12. Low Minimum Investment Mutual Funds and ETFs
Different mutual funds and ETF’s have different initial
investment minimums. Many do require that you have several
thousand dollars to open an account, but there are some that
allow you to start an account with far less.
For example, there are some funds available
through Scottrade that require a minimum as low as $100. An
example is the Schwab Total Stock Market Index (SWTSX). With a
required minimum that is that low, you could spread $1,000
across 10 different funds.
You can check with any large mutual fund families, and even
some investment brokerage firms, to see which funds are
available with a minimum initial deposit of $1,000 or less. You
may find index funds to be your best bet, since they represent
the best play on the entire market.
13. Loyal3 For Individual Stocks
Loyal3 is a limited
investment platform, but an excellent place to start for a
small investor. To begin with, you can invest in stocks with as
little as $10. Loyal3 even allows for the purchase of
fractional shares. The platform offers you an opportunity to
purchase stock in one of the 66 companies they currently have
available on the site. But those companies represent virtual
household names in stocks – Microsoft, Apple, Walmart, Time
Warner, and many more. And you can both buy and sell those
stocks with no commissions or other transaction fees.

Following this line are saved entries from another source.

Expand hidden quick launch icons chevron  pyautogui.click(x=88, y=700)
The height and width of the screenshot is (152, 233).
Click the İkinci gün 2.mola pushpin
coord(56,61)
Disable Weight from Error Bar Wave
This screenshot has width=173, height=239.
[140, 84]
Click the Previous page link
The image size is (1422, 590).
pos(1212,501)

The disadvantage is that it is not a diversified investment
platform. You can only invest in the stocks that they have
available on the site. There are no mutual funds or ETF’s, nor
any bond offerings. However, the low minimum initial investment
and the absence of fees, makes Loyal3 a perfect platform for a
small investor to purchase stocks in major companies.
14. Online Brokerage Firms
It can come as surprise to many small investors that you can
actually open up an account with an online brokerage firm with
$1,000 or less.
For example, the minimum initial deposit to open an account
with Charles Schwab is $1,000 but even that can be waived if
you set up an automatic monthly transfer of $100 through direct
deposit or Schwab MoneyLink or open a Schwab Bank High Yield
Investor Checking account linked to your brokerage account.

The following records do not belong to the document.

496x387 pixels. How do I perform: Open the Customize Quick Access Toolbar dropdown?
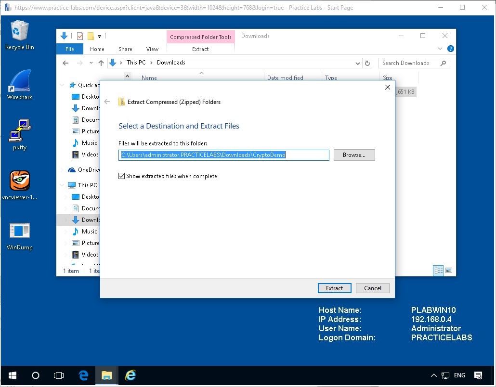pos(100,36)
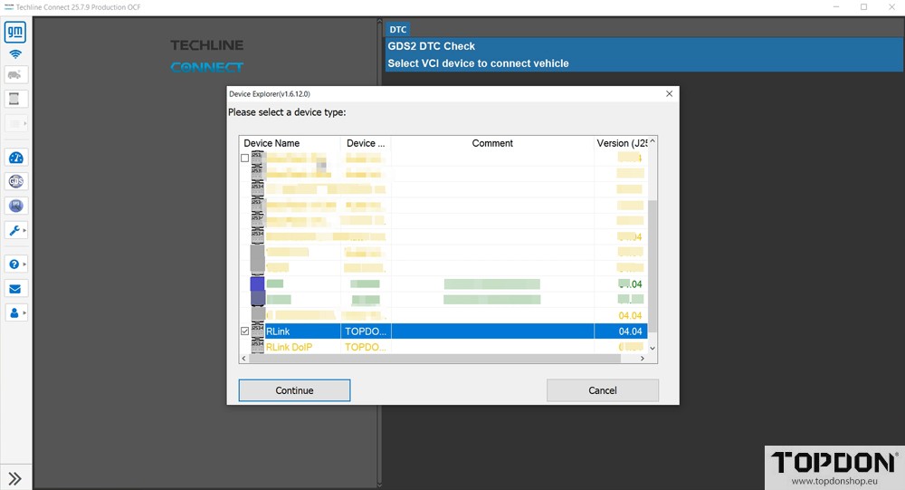Click the Wi-Fi connection status icon
Screen dimensions: 905x490
click(x=15, y=54)
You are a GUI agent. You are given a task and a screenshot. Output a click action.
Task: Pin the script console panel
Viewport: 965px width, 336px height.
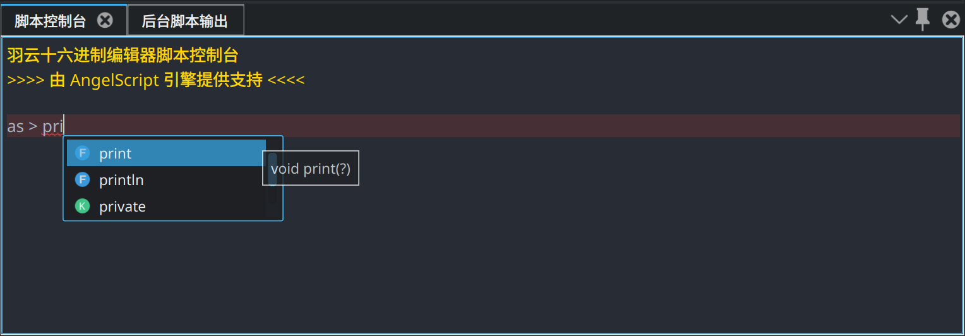[923, 20]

The advantage of investing through a brokerage firm is that
will provide you with a wider variety of investment choices
than you can generally get through direct investments alone.
Check out some or our great investment brokerage reviews for
your reference: TradeKing
15. Your Own Business
I’ve discussed investing in other businesses so far, but if
you’re looking to invest small amounts of money, investing in
your own business could prove to be the best choice of all.
After all, who better to invest in than yourself?
For example, for a few hundred dollars you can buy a decent
lawnmower, and start cutting lawns to generate income.With that
few hundred dollar investment you could have more than
five thousand dollars to invest in no time.
You could also start a website, dedicated to selling a certain
product line. Or you can start a blog and use it to create
affiliate sales arrangements. If it’s something you might enjoy
doing, you could go to garage sales, estate sales, flea markets
and thrift stores, and by unusual goods and sell them at a
profit on eBay or Craigslist.
With advances in technology, and the growth of the Internet,
it’s easier than ever to start your own
home based business on a shoestring. If you only have a few
hundred dollars to invest, investing in starting your own
business could be the most profitable venture of all. Many
business owners start out by picking up a part time job or side
hustle to make extra cash to get their business up and going. A
great side hustle is to
become an Uber driver, you can create your own schedule and
just sit back and drive and earn extra cash to throw at that
dream of yours!
So here you have 15 ways to invest small amounts of money, so
there’s nothing stopping you from investing in something. Investing
is one of those activities where the most important step is
getting started, and here are the ways you can do it.